--- What to do ---
Whenever a line in the records below holds the string "pyautogui", copy it out.
- - -
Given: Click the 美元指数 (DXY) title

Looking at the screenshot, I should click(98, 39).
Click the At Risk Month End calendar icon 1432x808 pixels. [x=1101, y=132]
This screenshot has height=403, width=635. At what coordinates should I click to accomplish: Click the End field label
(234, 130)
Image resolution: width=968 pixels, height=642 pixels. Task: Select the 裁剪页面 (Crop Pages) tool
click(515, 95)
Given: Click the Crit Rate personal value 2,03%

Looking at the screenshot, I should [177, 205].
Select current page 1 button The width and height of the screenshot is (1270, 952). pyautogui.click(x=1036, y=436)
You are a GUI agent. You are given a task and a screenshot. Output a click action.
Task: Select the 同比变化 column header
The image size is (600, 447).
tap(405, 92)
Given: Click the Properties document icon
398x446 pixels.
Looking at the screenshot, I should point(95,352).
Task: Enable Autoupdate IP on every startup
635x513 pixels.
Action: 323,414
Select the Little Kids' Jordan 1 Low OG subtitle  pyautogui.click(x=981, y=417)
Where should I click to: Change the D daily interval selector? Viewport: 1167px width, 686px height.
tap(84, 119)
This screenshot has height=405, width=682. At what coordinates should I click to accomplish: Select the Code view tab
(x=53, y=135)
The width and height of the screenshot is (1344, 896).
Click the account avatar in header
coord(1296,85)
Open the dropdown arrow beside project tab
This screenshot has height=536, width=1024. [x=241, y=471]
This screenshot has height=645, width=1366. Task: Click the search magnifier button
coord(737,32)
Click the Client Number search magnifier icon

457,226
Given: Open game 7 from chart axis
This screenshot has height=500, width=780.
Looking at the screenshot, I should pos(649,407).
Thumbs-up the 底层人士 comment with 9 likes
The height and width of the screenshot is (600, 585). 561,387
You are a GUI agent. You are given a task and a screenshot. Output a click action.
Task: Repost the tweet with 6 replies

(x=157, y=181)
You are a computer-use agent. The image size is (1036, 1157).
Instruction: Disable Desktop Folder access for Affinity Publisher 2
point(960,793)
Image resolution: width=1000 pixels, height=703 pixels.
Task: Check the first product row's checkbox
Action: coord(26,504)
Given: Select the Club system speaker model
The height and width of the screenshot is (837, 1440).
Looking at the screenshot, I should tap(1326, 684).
- - -
--- Result of this exercise ---
Select current page 1 button The width and height of the screenshot is (1270, 952). pyautogui.click(x=1036, y=436)
Select the Little Kids' Jordan 1 Low OG subtitle  pyautogui.click(x=981, y=417)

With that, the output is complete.